Ustanın bol kepçesinden yeterince faydalanıp bir güzel karnımızı doyurunca Arkadaşlara gelin size bir çay ikram edeyim annemin evinde dedim.

Tarihi hamamın yanından bir üst sokağa çıktık. Duvarlarında dantelli örtüleriyle kat kat raflarında bulunan irili ufaklı onlarca saksısında birbirinden güzel çiçeklerle bıraktığım Çiçek Annemin evini elimle koymuş gibi buldum.

Ruhşen annem yine çiçekleriyle uğraşıyordu. Ama sonbahar Küre Dağlarına nasıl bir canlılık, güzellik getirdiyse saksı çiçeklerinin canlılığını bir o kadar soldurmuştu. Beni görünce;

—Geç kaldın oğlum, neredesin bakayım bunca zamandır deyip hayırsız oğlunu önce bir güzel payladı, sonra her anne gibi affedip bağrına bastı.

—Soldu çiçeklerim deyince fırsatı kaçırmadım.

—Buradaki en güzel çiçek sensin be çiçek annem dedim.

Elleriyle çay yaptı. Siz acıkmışsınızdır deyip ne varsa çıkardı. Çiçek Annem bizim yolumuz uzun vaktimiz kısa müsaaden var mı dedim.

—Tamam, ama bir şartla baharda çiçeklerimin en güzel olduğu anda geleceksin unutma dedi.

Unutur muyum?

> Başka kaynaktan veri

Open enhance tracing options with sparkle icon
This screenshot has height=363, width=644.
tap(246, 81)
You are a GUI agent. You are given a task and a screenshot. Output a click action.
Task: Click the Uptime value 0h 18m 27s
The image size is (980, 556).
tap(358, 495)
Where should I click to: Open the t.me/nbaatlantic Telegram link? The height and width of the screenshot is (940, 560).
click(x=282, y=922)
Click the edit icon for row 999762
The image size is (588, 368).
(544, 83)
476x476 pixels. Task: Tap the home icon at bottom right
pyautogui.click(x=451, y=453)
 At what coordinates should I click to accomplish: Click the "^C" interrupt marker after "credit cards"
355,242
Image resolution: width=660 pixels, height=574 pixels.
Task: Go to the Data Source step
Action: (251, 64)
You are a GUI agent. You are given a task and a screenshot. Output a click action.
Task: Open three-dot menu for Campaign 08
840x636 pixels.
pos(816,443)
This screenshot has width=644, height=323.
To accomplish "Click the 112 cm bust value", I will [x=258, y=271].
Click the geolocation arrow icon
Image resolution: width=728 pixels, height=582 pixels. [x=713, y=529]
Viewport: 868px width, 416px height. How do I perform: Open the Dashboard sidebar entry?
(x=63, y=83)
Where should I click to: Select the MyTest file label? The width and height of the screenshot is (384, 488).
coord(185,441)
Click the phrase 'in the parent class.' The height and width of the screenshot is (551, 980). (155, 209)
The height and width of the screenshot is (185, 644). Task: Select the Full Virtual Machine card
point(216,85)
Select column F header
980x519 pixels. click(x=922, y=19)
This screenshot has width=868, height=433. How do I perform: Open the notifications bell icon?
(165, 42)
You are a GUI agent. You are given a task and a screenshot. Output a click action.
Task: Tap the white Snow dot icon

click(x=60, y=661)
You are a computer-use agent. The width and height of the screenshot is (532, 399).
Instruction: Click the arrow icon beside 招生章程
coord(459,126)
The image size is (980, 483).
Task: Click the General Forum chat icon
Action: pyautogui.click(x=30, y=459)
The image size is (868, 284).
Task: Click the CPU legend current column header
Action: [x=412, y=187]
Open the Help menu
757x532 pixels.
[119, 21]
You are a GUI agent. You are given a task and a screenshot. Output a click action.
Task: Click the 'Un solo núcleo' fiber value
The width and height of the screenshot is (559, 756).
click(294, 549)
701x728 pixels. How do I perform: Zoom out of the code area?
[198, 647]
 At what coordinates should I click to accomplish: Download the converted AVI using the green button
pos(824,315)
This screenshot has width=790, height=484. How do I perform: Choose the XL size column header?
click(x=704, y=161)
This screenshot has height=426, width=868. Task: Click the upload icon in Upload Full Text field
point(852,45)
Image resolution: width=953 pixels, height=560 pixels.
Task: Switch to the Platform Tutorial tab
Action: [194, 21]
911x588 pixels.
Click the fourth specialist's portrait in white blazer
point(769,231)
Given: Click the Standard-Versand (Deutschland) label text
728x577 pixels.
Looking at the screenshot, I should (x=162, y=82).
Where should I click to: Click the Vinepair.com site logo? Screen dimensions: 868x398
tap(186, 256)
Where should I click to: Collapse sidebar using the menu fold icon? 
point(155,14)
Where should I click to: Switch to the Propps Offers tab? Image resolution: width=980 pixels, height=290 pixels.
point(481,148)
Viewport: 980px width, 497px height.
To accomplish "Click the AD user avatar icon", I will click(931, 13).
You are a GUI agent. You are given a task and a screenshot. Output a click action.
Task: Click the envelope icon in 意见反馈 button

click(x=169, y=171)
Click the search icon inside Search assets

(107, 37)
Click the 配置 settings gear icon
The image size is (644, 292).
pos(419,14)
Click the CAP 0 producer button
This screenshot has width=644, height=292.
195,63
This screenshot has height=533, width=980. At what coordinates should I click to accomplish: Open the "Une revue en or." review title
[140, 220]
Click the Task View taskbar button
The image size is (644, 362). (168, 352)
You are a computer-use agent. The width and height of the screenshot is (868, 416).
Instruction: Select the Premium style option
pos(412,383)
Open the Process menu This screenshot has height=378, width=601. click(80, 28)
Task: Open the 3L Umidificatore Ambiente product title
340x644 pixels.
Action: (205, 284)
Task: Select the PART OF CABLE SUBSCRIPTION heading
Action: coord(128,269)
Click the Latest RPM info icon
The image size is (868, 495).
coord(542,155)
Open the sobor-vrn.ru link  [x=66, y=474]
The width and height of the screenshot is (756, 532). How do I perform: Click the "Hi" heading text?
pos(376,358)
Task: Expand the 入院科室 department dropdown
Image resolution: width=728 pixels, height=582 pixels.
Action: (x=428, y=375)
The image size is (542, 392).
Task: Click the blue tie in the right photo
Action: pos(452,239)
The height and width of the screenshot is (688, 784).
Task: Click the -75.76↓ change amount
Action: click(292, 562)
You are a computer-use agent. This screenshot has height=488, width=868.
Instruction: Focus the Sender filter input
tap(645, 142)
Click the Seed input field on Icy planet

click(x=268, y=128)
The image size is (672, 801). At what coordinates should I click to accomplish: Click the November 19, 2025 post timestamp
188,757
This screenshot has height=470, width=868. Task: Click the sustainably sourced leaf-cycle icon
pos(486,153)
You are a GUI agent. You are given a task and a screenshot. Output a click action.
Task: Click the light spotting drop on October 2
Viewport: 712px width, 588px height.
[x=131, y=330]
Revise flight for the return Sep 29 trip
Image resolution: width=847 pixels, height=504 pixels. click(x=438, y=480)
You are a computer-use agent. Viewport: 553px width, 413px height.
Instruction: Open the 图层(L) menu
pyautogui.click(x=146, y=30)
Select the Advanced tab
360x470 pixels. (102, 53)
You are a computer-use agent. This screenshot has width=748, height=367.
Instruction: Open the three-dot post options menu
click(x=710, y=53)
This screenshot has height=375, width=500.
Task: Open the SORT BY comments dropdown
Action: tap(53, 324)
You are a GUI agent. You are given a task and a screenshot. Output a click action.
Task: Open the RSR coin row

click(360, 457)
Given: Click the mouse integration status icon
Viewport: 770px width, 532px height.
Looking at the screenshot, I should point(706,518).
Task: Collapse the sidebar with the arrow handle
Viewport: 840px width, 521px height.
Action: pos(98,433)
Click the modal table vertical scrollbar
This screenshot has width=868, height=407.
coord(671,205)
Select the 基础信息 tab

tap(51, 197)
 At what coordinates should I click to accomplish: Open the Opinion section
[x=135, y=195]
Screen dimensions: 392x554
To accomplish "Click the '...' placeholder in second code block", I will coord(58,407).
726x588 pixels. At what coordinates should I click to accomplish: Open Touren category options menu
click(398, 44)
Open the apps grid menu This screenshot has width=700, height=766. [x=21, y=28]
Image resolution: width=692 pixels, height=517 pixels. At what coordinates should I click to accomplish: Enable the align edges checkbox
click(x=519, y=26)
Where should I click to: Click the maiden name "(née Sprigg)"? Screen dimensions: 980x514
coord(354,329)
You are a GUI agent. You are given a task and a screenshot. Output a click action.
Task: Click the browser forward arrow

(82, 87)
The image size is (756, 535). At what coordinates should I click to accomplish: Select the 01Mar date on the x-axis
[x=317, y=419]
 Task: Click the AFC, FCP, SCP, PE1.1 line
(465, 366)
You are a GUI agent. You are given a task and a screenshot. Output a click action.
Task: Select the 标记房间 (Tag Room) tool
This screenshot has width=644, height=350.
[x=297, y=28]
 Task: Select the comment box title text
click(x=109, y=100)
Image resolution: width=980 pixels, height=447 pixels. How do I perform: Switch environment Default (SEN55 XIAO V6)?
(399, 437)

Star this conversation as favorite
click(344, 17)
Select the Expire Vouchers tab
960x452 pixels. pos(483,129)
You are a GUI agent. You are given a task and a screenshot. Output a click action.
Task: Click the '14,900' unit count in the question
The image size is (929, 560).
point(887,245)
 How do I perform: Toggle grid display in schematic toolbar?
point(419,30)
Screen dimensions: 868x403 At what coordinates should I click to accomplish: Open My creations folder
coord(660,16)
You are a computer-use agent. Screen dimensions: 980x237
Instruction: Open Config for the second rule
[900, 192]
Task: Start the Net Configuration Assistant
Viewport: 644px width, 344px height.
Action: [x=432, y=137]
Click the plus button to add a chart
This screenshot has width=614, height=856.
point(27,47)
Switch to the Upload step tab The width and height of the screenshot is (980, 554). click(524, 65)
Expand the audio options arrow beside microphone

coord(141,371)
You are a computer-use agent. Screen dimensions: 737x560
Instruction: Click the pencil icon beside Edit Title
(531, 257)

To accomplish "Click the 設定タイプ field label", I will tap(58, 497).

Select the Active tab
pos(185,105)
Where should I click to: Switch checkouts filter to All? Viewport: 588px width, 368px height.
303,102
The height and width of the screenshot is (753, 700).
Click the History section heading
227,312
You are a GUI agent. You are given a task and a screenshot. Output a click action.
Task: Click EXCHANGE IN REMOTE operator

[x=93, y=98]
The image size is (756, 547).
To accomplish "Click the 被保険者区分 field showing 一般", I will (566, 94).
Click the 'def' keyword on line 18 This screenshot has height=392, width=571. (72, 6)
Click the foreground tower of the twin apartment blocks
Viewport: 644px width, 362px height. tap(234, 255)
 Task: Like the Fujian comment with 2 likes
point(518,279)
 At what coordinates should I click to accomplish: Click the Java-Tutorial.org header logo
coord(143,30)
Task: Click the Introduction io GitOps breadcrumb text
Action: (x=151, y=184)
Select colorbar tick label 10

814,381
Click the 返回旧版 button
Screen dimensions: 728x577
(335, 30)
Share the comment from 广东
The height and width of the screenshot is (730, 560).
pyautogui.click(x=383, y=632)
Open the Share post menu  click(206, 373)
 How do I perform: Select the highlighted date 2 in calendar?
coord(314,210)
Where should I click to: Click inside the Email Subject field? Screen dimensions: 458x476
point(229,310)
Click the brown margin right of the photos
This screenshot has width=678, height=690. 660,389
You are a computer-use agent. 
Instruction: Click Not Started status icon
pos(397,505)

Hiç.

Küre’de eski dostlarımdan biri de madenin arkasında barajın yanında ormanın içinden yolun kenarında akan çifte şelale. Buralara kadar gelip de o dostuma da merhaba demeden gitmek olmaz deyip vurduk rampaya.

Şelale müthiş güzel bir o kadar da soğuk. Olsun önemi yok. Daldık suların içine, tripotlarla suyun içinde şelalenin altında buz gibi havada fotoğraf çektik.

Küre’de bu sonbaharda yedi rengin alev alev dağları yaktığını gördüm. Suların bembeyaz köpüklerinin ipekten bir tül gibi indiğini gördüm.

Çiçek Annemin solgun çiçeklerini gördüm.

Küre’nin küçük bir kısmını gördüm, ama bende büyük bir iz bıraktı.








Yüreğime işlediğim fotoğraflara birkaç tane daha eklendi.